4. Miriam Budiardjo: Partai Politik adalah suatu kelompok yang terorganisir yang anggota-anggotanya mempunyai orientasi, nilai-nilai dan cita-cita yang sama dengan tujuan memperoleh kekuasaan politik dan merebut kedudukan politik (biasanya), dengan cara konstitusional guna melaksanakan kebijakan-kebijakan mereka.


5. Sistem politik Indonesia telah menempatkan Partai Politik sebagai pilar utama penyangga demokrasi. Artinya, tak ada demokrasi tanpa Partai Politik. Karena begitu pentingnya peran Partai Politik, maka sudah selayaknya jika diperlukan sebuah peraturan perundang-undangan mengenai Partai Politik. Peraturan perundang-undangan ini diharapkan mampu menjamin pertumbuhan Partai Politik yang baik, sehat, efektif dan fungsional.
6. Dengan kondisi Partai Politik yang sehat dan fungsional, maka memungkinkan untuk melaksanakan rekrutmen pemimpin atau proses pengkaderan, pendidikan politik dan kontrol sosial yang sehat. Dengan Partai Politik pula, konflik dan konsensus dapat tercapai guna mendewasakan masyarakat. Konflik yang tercipta tidak lantas dijadikan alasan untuk memecah belah partai, tapi konflik yang timbul dicarikan konsensus guna menciptakan partai yang sehat dan fungsional.
7. Pentingnya keberadaan Partai Politik dalam menumbuhkan demokrasi harus dicerminkan dalam peraturan perundang-undangan. Seperti diketahui hanya Partai Politik yang berhak mengajukan calon dalam Pemilihan Umum. Makna dari ini semua adalah, bahwa proses politik dalam Pemilihan Umum (Pemilu), jangan sampai mengebiri atau bahkan menghilangkan peran dan eksistensi Partai Politik. Kalaupun saat ini masyarakat mempunyai penilaian negatif terhadap Partai Politik, bukan berarti lantas menghilangkan eksistensi partai dalam sistem ketatanegaraan. Semua yang terjadi sekarang hanyalah bagian dari proses demokrasi.
8. Menumbuhkan Partai Politik yang sehat dan fungsional memang bukan perkara mudah. Diperlukan sebuah landasan yang kuat untuk menciptakan Partai Politik yang benar-benar berfungsi sebagai alat artikulasi masyarakat. Bagi Indonesia, pertumbuhan Partai Politik telah mengalami pasang surut. Kehidupan Partai Politik baru dapat di lacak kembali mulai tahun 1908. Pada tahap awal, organisasi yang tumbuh pada waktu itu seperti Budi Oetomo belum bisa dikatakan sebagaimana pengertian Partai Politik secara modern. Budi Utomo tidak diperuntukkan untuk merebut kedudukan dalam negara (public office) di dalam persaingan melalui Pemilihan Umum. Juga tidak dalam arti organisasi yang berusaha mengendalikan proses politik. Budi Oetomo dalam tahun-tahun itu tidak lebih dari suatu gerakan kultural, untuk meningkatkan kesadaran orang-orang Jawa.

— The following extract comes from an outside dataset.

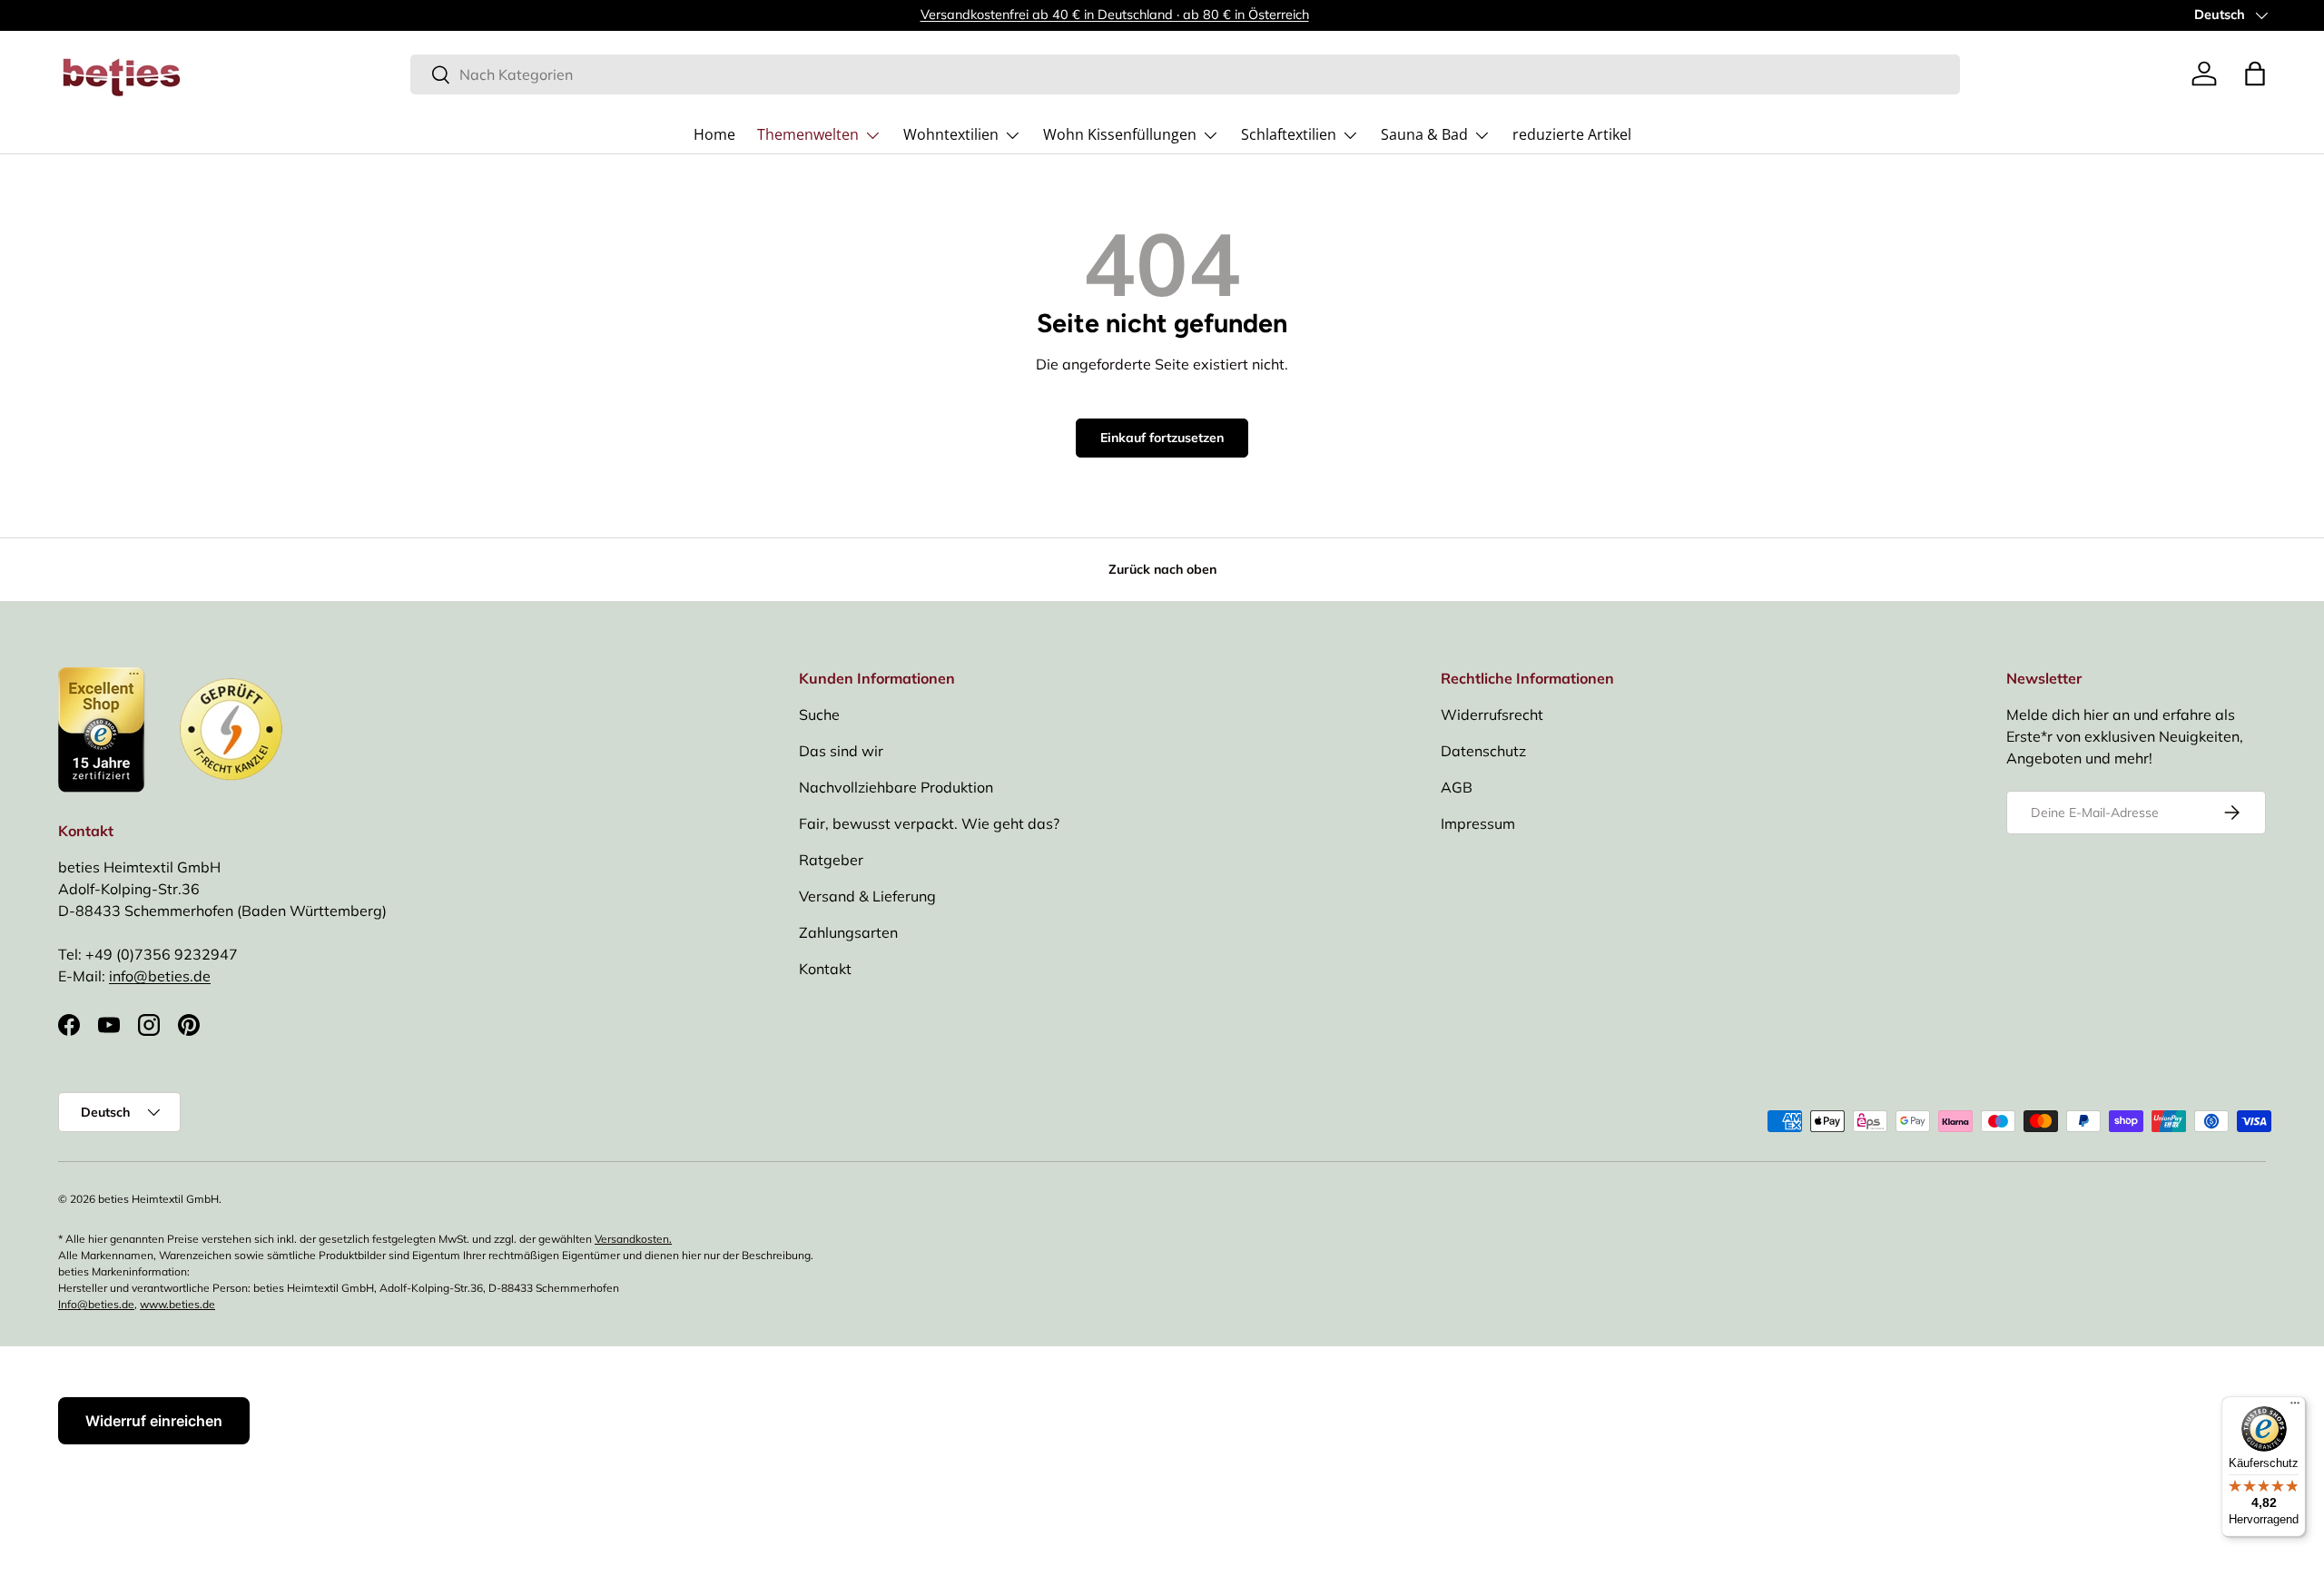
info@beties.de (160, 976)
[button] (2255, 74)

9. Sangat boleh jadi partai dalam arti modern sebagai suatu organisasi massa yang berusaha untuk mempengaruhi proses politik, merombak kebijaksanaan dan mendidik para pemimpin dan mengejar penambahan anggota, baru lahir sejak didirikan Sarekat Islam pada tahun 1912. Sejak itulah partai dianggap menjadi wahana yang bisa dipakai untuk mencapai tujuan-tujuan nasionalis. Selang beberapa bulan, lahir sebuah partai yang di dirikan Douwes Dekker guna menuntut kebebasan dari Hindia Belanda. Dua partai inilah yang bisa dikatakan sebagai cikal bakal semua Partai Politik dalam arti yang sebenarnya yang kemudian berkembang di Indonesia.
10. Pada masa pergerakan nasional ini, hampir semua partai tidak boleh berhubungan dengan pemerintah dan massa di bawah (grass roots). Jadi yang di atas, yaitu jabatan puncak dalam pemerintahan kolonial, tak terjangkau, ke bawah tak sampai. Tapi Partai Politik menjadi penengah, perumus ide. Fungsi Partai Politik hanya berkisar pada fungsi sosialisasi politik dan fungsi komunikasi politik.

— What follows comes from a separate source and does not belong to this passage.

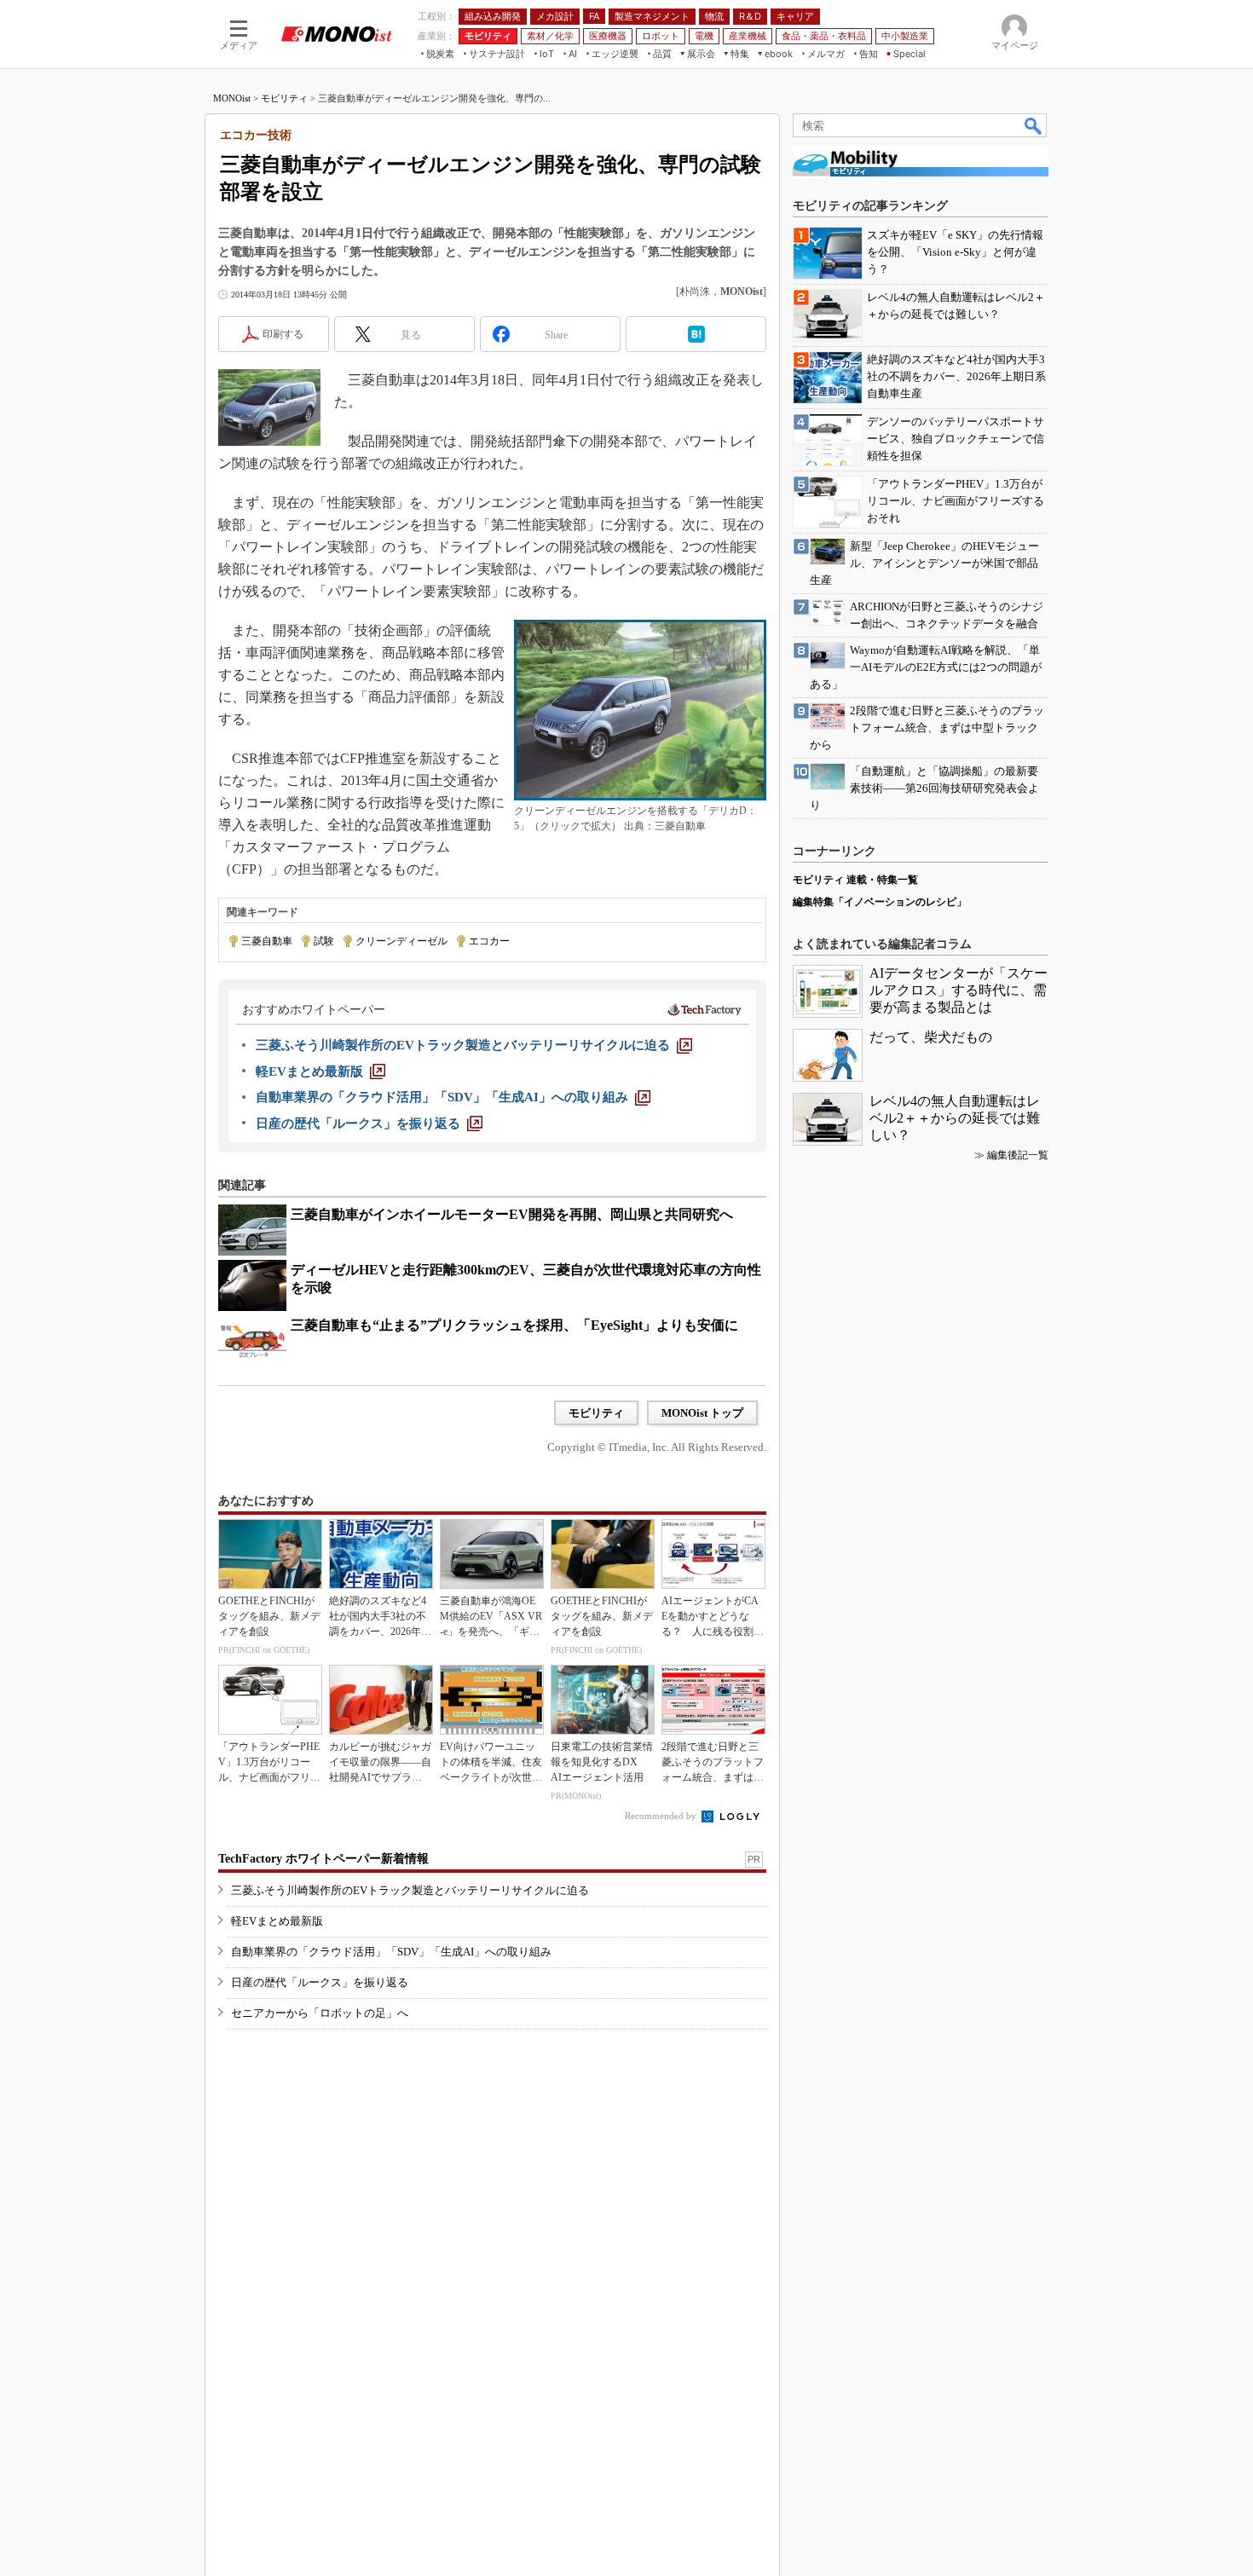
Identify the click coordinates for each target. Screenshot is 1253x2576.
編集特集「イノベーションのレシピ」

11. Pada masa pendudukan Jepang semua Partai Politik dibubarkan. Namun, pada masa pendudukan Jepang juga membawa perubahan penting. Pada masa Jepang-lah didirikan organisai-organisasi massa yang jauh menyentuh akar-akar di masyarakat. Jepang mempelopori berdirinya organisasi massa bernama Pusat Tenaga Rakyat (Poetera). Namun nasib organisasi ini pada akhirnya juga ikut dibubarkan oleh Jepang karena dianggap telah melakukan kegiatan yang bertujuan untuk mempengaruhi proses politik. Praktis sampai diproklamirkan kemerdekaan, masyarakat Indonesia tidak mengenal partai-partai politik.
12. Perkembangan Partai Politik kembali menunjukkan geliatnya tatkala pemerintah menganjurkan perlunya di bentuk suatu Partai Politik. Wacana yang berkembang pada waktu itu adalah perlunya partai tunggal. Partai tunggal diperlukan untuk menghindari perpecahan antar kelompok, karena waktu itu suasana masyarakat Indonesia masih diliputi semangat revolusioner. Tapi niat membentuk partai tunggal yang rencananya dinamakan Partai Nasional Indonesia gagal, karena dianggap dapat menyaingi Komite Nasional Indonesia Pusat dan dianggap bisa merangsang perpecahan dan bukan memupuk persatuan. Pasca pembatalan niat pembentukan partai tunggal, atas desakan dan keputusan Badan Pekerja Komite Nasional Indonesia Pusat, pemerintah mengeluarkan maklumat yang isinya perlu di bentuk Partai Politik sebanyak-banyaknya guna menyambut Pemilihan Umum anggota Badan-Badan Perwakilan Rakyat.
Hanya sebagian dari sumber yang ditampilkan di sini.